* _ACTIVITY_
Two lines in the listing below mark the span: one contains "Toggle the lightbulb tips button" and one contains "Viewport: 600px width, 1297px height.". Reproduce both of them and everything between, exactly.

* _MATERIAL SUPPLIED_
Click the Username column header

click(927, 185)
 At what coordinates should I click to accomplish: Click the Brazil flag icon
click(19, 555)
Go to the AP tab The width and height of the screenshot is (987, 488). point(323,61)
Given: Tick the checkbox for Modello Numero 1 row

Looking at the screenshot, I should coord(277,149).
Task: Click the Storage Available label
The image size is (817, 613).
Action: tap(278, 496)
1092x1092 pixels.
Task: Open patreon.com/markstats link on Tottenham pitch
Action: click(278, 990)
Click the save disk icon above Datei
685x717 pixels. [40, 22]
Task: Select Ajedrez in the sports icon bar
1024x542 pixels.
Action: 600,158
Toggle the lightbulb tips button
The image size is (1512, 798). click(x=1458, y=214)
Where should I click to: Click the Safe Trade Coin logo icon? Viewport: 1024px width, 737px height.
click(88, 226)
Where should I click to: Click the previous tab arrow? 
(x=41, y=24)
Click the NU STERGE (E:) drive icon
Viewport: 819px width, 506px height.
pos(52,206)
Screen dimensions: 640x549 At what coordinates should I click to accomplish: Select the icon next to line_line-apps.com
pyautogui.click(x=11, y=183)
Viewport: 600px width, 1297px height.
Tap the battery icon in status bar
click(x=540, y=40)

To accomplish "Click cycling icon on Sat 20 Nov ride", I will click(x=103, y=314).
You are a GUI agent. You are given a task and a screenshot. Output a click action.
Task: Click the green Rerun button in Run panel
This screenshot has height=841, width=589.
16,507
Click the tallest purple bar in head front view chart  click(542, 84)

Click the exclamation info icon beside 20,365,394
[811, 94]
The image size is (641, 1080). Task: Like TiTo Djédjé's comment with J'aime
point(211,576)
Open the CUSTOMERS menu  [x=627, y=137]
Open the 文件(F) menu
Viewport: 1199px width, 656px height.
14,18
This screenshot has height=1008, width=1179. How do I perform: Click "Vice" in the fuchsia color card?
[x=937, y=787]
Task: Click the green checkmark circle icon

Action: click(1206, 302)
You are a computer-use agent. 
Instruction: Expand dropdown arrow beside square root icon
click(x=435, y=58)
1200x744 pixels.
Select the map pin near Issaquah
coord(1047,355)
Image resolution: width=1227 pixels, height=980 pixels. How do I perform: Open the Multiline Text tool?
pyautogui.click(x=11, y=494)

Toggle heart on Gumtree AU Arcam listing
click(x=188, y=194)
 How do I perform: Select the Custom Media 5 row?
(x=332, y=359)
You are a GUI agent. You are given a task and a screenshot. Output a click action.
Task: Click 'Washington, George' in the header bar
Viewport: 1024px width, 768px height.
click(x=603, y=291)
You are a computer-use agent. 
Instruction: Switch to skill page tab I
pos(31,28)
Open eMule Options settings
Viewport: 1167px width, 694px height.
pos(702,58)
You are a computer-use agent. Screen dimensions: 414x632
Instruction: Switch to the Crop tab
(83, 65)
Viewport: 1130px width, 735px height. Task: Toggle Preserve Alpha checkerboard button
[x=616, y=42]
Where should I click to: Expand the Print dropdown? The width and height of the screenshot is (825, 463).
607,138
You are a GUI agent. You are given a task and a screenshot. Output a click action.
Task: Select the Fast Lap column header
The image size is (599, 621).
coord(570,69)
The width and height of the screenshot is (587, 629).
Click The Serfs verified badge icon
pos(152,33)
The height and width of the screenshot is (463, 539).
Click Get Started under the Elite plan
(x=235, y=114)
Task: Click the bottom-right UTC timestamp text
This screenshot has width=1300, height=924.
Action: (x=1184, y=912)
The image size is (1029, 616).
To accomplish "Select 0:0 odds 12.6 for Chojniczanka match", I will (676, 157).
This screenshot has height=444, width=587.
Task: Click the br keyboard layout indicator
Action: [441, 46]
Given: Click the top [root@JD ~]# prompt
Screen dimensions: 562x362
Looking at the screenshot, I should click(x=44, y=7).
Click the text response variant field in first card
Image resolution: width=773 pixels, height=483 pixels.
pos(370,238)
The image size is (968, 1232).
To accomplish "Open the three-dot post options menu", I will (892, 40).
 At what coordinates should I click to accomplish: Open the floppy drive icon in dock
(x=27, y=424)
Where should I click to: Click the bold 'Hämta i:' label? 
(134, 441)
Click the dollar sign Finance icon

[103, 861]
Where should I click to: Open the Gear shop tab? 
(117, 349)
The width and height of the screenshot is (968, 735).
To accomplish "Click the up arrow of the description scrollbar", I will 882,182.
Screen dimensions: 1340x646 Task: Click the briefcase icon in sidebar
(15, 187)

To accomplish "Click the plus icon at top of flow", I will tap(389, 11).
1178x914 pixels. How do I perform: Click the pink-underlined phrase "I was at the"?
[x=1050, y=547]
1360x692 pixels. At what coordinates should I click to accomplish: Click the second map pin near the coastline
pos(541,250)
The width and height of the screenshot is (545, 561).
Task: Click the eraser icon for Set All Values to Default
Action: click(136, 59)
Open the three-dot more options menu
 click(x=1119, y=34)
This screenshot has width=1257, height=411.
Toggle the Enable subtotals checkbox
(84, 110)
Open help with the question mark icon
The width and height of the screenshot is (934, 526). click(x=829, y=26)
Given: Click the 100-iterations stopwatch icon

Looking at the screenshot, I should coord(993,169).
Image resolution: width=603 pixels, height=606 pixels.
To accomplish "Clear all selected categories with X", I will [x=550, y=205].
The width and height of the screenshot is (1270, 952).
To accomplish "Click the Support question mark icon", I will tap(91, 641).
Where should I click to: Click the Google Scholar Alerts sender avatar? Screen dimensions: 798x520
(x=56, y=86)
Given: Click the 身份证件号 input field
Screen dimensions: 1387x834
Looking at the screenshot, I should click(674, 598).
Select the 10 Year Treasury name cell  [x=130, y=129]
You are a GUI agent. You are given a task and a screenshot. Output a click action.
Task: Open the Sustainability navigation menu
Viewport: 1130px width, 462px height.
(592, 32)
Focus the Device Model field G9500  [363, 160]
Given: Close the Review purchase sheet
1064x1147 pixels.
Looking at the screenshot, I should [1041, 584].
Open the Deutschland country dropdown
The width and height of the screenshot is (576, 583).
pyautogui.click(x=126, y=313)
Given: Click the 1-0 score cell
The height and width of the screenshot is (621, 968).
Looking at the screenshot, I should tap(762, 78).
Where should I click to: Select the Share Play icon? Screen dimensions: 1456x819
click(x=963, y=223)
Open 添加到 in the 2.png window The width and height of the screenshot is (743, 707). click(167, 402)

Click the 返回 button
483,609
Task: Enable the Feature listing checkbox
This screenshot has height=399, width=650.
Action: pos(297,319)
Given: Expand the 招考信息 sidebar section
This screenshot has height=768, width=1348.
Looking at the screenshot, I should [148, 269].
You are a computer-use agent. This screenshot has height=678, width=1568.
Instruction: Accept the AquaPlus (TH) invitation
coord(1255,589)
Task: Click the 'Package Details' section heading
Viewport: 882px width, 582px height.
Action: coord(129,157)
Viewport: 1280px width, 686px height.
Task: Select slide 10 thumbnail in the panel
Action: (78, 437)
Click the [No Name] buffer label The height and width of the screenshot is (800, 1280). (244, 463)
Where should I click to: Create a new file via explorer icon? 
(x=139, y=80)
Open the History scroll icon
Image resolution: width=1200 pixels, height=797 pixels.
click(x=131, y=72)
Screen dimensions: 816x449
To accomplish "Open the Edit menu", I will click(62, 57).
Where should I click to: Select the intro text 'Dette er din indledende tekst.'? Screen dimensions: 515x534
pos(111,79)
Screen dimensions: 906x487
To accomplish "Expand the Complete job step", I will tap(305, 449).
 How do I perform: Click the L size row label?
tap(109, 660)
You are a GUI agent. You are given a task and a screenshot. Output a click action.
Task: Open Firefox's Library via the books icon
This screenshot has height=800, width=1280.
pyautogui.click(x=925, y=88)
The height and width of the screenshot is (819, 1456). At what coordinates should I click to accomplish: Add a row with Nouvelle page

* _ANSWER SECTION_
Toggle the lightbulb tips button
The image size is (1512, 798). click(x=1458, y=214)
Where should I click to: Click the Safe Trade Coin logo icon? Viewport: 1024px width, 737px height.
click(88, 226)
Where should I click to: Click the previous tab arrow? 
(x=41, y=24)
Click the NU STERGE (E:) drive icon
Viewport: 819px width, 506px height.
pos(52,206)
Screen dimensions: 640x549 At what coordinates should I click to accomplish: Select the icon next to line_line-apps.com
pyautogui.click(x=11, y=183)
Viewport: 600px width, 1297px height.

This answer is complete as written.